Kaidan
Kyoto Garden becomes a sequence of ghostly encounters shaped by projection, sound, and Japanese folklore in this night-time installation.
Kaidan is a collaborative site-specific video and sound installation created for Halloween in the Kyoto Garden of Holland Park, London. Commissioned by the Royal Borough of Kensington and Chelsea, the work drew on the Japanese tradition of Hyakumonogatari Kaidankai, in which ghost stories are told by candlelight until darkness gathers and something uncanny is expected to appear. May and Martin A. Smith translated that structure into a sequence of projected scenes, illuminated masks, bamboo screens, and layered sound, turning the garden into a staged encounter with suspense, narrative, and place.
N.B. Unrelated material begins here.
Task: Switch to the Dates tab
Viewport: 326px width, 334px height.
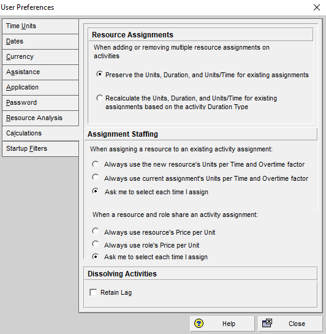Action: (40, 42)
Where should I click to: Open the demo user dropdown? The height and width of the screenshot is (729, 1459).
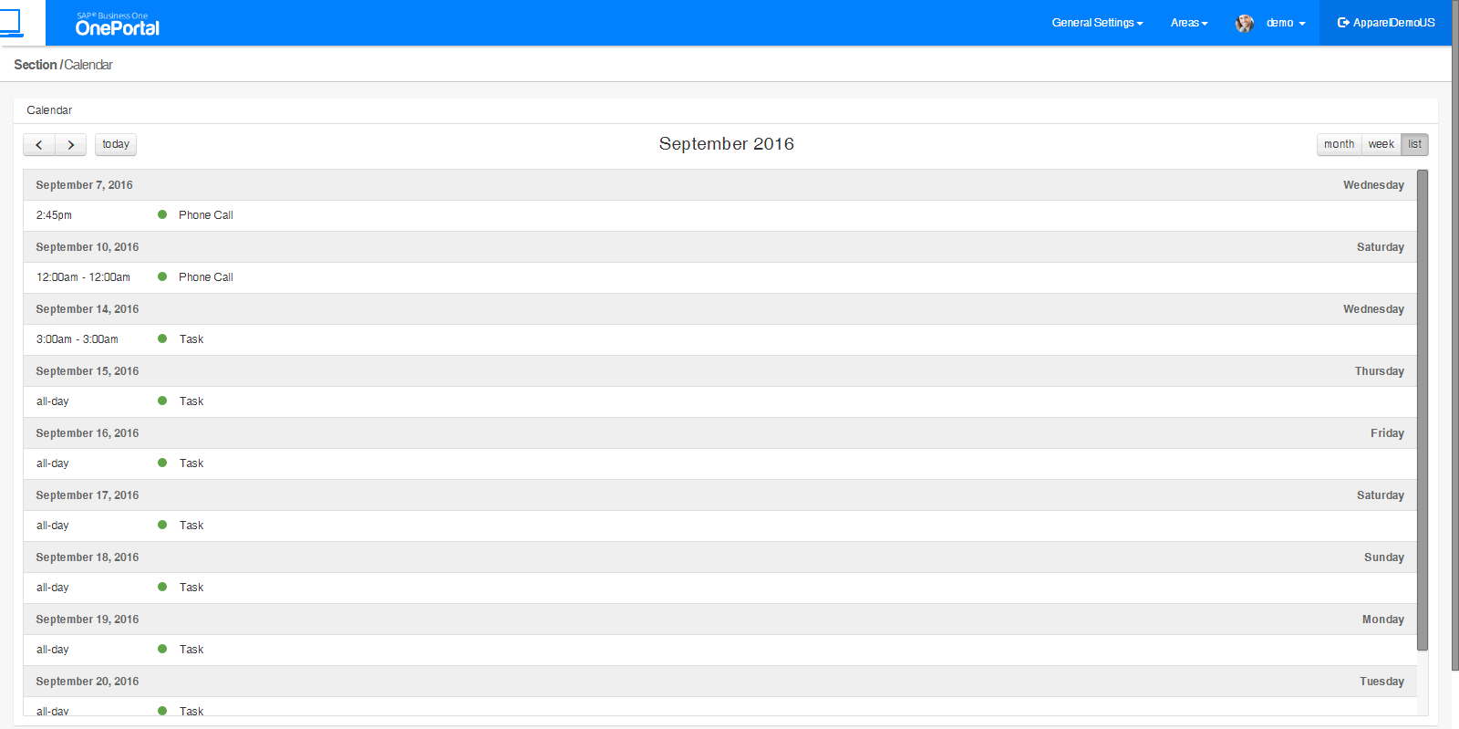tap(1285, 23)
Fear here is produced through staging rather than illusion alone. Projection, darkness, and sound reorder the garden into a place of anticipation, where the site feels newly charged and slightly unstable. It is an early example of a method that recurs throughout May’s work: using moving image to alter how a location is inhabited, remembered, and believed.
Additional notes
- Created by Alex May with Martin A. Smith.
- Commissioned by the Royal Borough of Kensington and Chelsea for Halloween in Kyoto Garden, Holland Park, London.
- Inspired by Hyakumonogatari Kaidankai and by Yotsuya Kaidan, one of the most influential Japanese ghost stories.
- Presented as a series of seven site-specific video installations using custom-built bamboo projection screens, illuminated hanging masks, and multiple soundtracks.
- Created for the Kyoto Garden site and not available for exhibition in another format.